We pul some emotion stimuli from the paper to try out.

```
emotion_stimuli_dict = {
    "ep01": "Write your answer and give me a confidence score between 0-1 for your answer. ",
    "ep02": "This is very important to my career. ",
    "ep03": "You'd better be sure.",
    # add more from the paper here!!
}


# NOTE: ep06 is the combination of ep01, ep02, ep03
emotion_stimuli_dict["ep06"] = (
    emotion_stimuli_dict["ep01"]
    + emotion_stimuli_dict["ep02"]
    + emotion_stimuli_dict["ep03"]
)
```

#### Initialize base QA Prompt

```
from llama_index.core.prompts import RichPromptTemplate


qa_tmpl_str = """\
Context information is below.
---------------------
{{ context_str }}
---------------------
Given the context information and not prior knowledge, \
answer the query.
{{ emotion_str }}
Query: {{ query_str }}
Answer: \
"""
qa_tmpl = RichPromptTemplate(qa_tmpl_str)
```

#### Prepend emotions

```
QA_PROMPT_KEY = "response_synthesizer:text_qa_template"
```

```
async def run_and_evaluate(
    query_engine, eval_qa_pairs, batch_runner, emotion_stimuli_str, qa_tmpl
):
    """Run and evaluate."""
    new_qa_tmpl = qa_tmpl.partial_format(emotion_str=emotion_stimuli_str)
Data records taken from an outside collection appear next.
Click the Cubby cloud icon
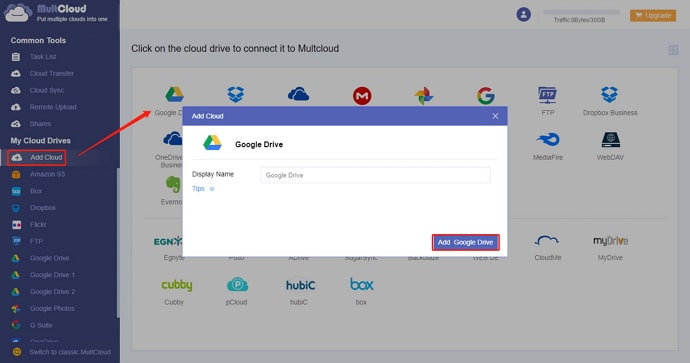tap(176, 285)
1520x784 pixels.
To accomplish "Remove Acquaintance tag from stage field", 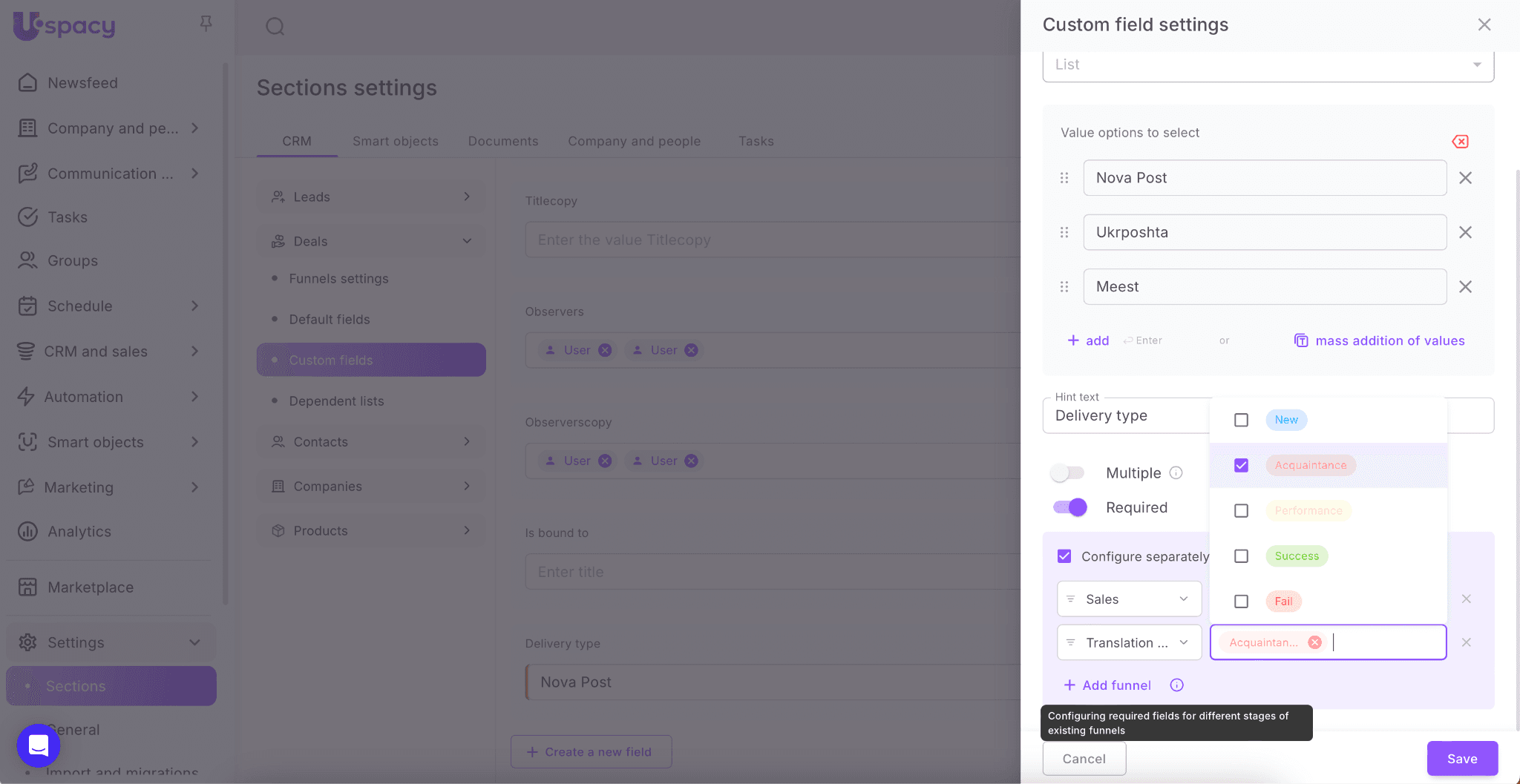I will 1314,642.
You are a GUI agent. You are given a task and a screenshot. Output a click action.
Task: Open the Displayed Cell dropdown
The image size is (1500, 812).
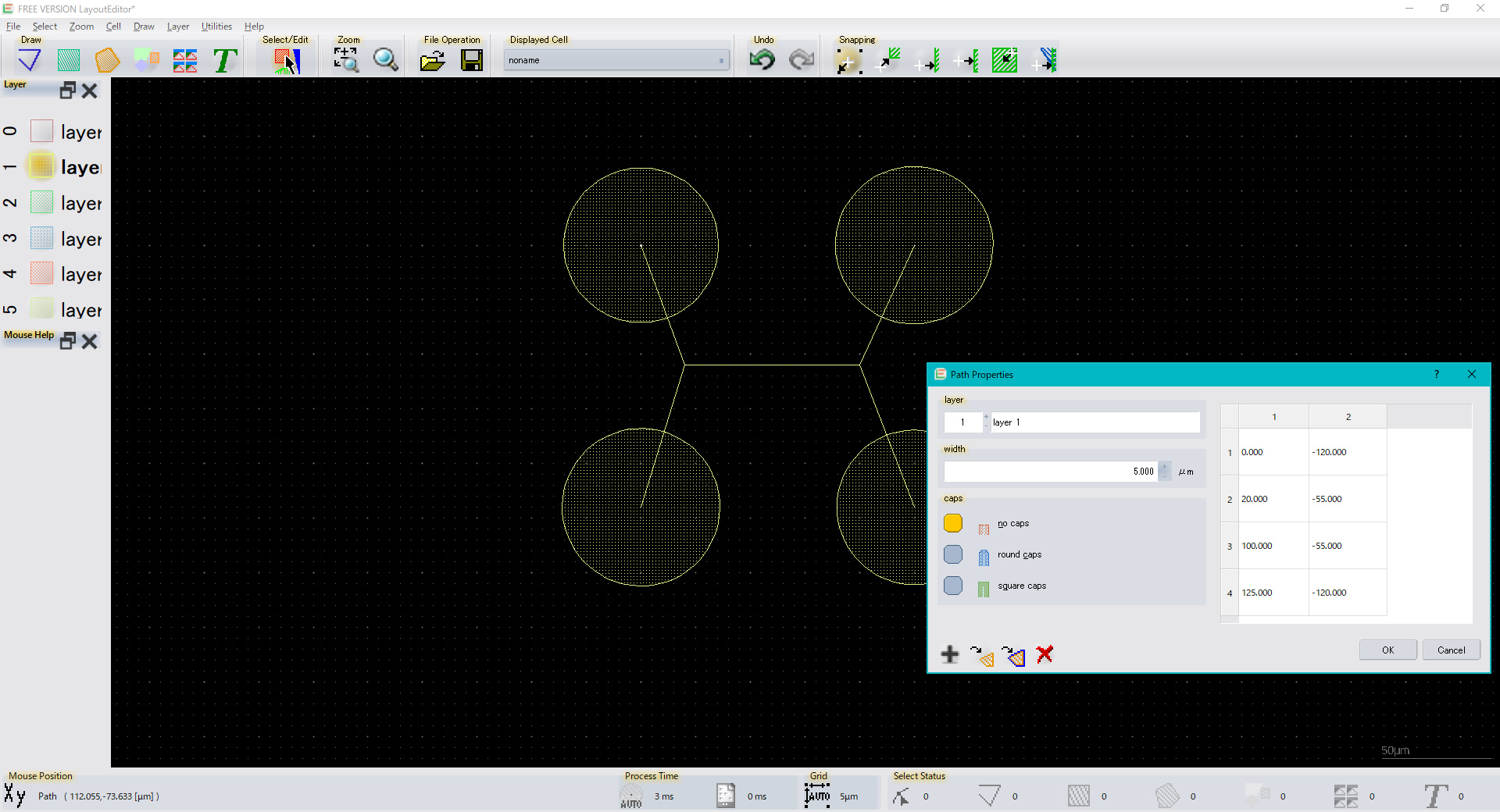coord(616,60)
    old_qa_tmpl = query_engine.get_prompts()[QA_PROMPT_KEY]
    query_engine.update_prompts({QA_PROMPT_KEY: new_qa_tmpl})
    avg_correctness = await get_correctness(
        query_engine, eval_qa_pairs, batch_runner
    )
    query_engine.update_prompts({QA_PROMPT_KEY: old_qa_tmpl})
    return avg_correctness
```

```
# try out ep01
correctness_ep01 = await run_and_evaluate(
    query_engine,
    eval_dataset.qr_pairs,
    batch_runner,
    emotion_stimuli_dict["ep01"],
    qa_tmpl,
)
```

```
100%|██████████| 60/60 [00:17<00:00,  3.43it/s]
100%|██████████| 60/60 [00:44<00:00,  1.34it/s]
```

```
print(correctness_ep01)
```

```
4.283333333333333
```

```
# try out ep02
correctness_ep02 = await run_and_evaluate(
    query_engine,
    eval_dataset.qr_pairs,
    batch_runner,
    emotion_stimuli_dict["ep02"],
    qa_tmpl,
)
```

```
100%|██████████| 60/60 [00:17<00:00,  3.49it/s]
100%|██████████| 60/60 [00:46<00:00,  1.28it/s]
```

```
print(correctness_ep02)
```

```
4.466666666666667
```

```
# try none
correctness_base = await run_and_evaluate(
    query_engine, eval_dataset.qr_pairs, batch_runner, "", qa_tmpl
)
```

```
100%|██████████| 60/60 [00:12<00:00,  4.74it/s]
100%|██████████| 60/60 [00:45<00:00,  1.32it/s]
```

```
print(correctness_base)
```

```
4.533333333333333
```

From this, we can see that more emotional prompts seem to lead to better performance!